催眠という現象は、昔から悪魔払いや祈祷などの中で、
伝統的に活用されてきました。
催眠(hypnotism)という言葉そのものは、19世紀半ばの
イギリス人医師ジェームズ・ブレイド(1795-1860)が初めて使用しました。
精神科医フロイト、ユングといった人々の研究によって、人の意識は、
表面的な意識と、深く沈潜している無意識が存在することが明らかにされました。
催眠状態とは、無意識(潜在意識)が活発に働き、表面の意識(顕在意識)が
鎮静された状態であることがわかってきたのです。
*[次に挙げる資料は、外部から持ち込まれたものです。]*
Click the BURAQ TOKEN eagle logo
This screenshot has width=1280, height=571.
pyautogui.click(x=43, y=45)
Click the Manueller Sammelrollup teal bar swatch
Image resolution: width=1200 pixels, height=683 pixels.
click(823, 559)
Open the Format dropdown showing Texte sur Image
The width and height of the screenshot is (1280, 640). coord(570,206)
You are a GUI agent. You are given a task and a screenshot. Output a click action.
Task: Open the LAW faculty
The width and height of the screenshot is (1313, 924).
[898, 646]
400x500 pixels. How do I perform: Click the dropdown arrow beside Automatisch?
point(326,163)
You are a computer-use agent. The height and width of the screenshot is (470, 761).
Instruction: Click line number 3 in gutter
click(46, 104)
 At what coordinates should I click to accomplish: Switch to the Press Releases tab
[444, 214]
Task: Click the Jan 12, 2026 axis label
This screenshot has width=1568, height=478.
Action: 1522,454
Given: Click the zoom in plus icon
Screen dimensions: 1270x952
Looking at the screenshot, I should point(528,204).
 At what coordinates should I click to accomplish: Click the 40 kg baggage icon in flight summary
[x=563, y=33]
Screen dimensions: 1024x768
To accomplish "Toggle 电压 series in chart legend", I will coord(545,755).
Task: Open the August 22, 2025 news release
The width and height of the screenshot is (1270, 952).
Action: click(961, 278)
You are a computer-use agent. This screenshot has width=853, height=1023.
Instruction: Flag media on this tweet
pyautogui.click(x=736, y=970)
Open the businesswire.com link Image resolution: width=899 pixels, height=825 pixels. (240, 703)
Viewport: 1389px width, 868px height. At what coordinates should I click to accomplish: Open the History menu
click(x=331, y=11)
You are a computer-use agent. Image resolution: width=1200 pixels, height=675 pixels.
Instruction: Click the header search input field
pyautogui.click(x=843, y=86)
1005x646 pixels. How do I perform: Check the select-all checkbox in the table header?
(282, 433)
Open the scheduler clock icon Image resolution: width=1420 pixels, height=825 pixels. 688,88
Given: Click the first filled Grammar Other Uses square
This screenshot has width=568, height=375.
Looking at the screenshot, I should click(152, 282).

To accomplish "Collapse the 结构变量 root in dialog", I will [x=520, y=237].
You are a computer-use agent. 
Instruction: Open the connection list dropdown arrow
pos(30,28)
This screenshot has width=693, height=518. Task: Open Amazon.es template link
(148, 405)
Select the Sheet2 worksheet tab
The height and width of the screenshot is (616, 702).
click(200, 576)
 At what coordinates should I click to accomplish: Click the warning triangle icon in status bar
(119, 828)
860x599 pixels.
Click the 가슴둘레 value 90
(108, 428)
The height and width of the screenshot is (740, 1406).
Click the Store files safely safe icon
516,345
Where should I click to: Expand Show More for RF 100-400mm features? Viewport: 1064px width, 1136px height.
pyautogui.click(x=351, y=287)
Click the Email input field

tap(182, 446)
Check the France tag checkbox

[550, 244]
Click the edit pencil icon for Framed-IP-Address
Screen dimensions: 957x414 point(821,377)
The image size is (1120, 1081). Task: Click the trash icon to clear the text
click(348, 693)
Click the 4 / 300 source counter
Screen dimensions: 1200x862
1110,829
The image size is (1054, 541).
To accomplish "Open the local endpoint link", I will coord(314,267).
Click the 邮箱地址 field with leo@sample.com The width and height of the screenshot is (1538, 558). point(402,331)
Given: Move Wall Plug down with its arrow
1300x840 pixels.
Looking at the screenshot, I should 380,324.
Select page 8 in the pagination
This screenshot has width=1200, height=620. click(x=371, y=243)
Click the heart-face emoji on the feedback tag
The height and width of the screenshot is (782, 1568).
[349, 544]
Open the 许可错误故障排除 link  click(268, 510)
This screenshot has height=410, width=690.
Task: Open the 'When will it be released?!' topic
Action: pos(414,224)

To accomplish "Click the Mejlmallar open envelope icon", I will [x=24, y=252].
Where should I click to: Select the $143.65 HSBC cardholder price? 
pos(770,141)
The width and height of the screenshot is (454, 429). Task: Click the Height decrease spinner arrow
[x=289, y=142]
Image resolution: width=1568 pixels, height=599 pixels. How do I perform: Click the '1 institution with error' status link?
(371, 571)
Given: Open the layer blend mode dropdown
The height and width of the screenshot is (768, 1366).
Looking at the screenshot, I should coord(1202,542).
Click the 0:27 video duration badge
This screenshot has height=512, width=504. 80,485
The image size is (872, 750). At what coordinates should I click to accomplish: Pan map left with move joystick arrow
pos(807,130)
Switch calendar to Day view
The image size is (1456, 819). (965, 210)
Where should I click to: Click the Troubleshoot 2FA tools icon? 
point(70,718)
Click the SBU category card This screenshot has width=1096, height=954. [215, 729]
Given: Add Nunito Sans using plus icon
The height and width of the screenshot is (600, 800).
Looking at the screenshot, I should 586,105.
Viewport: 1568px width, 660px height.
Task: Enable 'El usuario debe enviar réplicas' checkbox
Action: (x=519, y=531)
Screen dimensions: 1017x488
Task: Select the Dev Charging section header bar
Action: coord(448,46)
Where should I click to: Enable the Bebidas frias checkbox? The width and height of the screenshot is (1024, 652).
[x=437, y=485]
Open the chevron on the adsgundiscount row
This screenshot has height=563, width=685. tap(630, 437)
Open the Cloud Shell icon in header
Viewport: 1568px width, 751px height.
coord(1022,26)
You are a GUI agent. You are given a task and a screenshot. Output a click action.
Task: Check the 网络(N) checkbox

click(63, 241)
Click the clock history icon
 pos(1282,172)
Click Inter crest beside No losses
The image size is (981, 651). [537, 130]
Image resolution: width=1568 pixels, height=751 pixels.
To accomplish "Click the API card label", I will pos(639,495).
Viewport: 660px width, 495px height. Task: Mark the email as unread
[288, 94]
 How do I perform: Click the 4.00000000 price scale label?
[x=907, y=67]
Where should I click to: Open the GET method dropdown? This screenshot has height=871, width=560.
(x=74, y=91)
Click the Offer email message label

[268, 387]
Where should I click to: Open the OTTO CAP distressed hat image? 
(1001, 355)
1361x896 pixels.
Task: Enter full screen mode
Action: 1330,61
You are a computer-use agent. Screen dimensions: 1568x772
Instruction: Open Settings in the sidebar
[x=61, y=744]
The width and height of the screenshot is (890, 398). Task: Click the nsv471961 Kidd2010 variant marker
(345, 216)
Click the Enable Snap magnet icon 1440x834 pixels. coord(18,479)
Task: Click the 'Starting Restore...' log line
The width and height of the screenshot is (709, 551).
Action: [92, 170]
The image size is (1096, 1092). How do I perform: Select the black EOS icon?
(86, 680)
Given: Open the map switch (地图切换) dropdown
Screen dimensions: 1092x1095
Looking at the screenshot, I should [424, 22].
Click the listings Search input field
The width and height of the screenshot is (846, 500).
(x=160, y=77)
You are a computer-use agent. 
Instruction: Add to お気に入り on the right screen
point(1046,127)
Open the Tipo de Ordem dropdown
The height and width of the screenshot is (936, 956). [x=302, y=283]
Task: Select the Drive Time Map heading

これは、非常に暗示にかかりやすい、意識が集中している状態です。
人の意識全体のうち、たえず意識されている顕在意識の部分は
一割にも満たないもので、圧倒的に大きな領域を潜在意識が占めていると考えられています。
催眠状態で、直接、潜在意識に接触すると、さまざまな情報を得ることができます。
したがって、催眠を活用すればメンタル疾患の治療に必要な情報が得たり、
暗示を与えて、行動修正を行うことも可能です。
催眠療法を「医療催眠」として確立させたのは、
アメリカ人精神科医ミルトン・エリクソン博士(1901〜1980)です。
エリクソン博士の業績により、1958年にアメリカ医師会は、催眠療法を有効な治療法の一つとして正式に認定しました。
催眠療法の代表的な手法が、催眠暗示療法です。
これは催眠状態に導いた患者に、有効な肯定的行動を暗示することで、
催眠から覚めた後にもその行動を実行することが容易になるというものです。
ダイエットや禁煙、悪習慣を断ち切ることなどのほか、受験などの能力発揮、
パニック障害、さまざまな不安や恐怖症を治療するのにも活用されています。
この他、幼児退行催眠といって、患者も忘れていた幼児期のエピソードを
思い出させることでトラウマを解除するという手法も行われています。
この手法の発展したものが、
インナーチャイルドセラピーや
前世療法といわれる手法です。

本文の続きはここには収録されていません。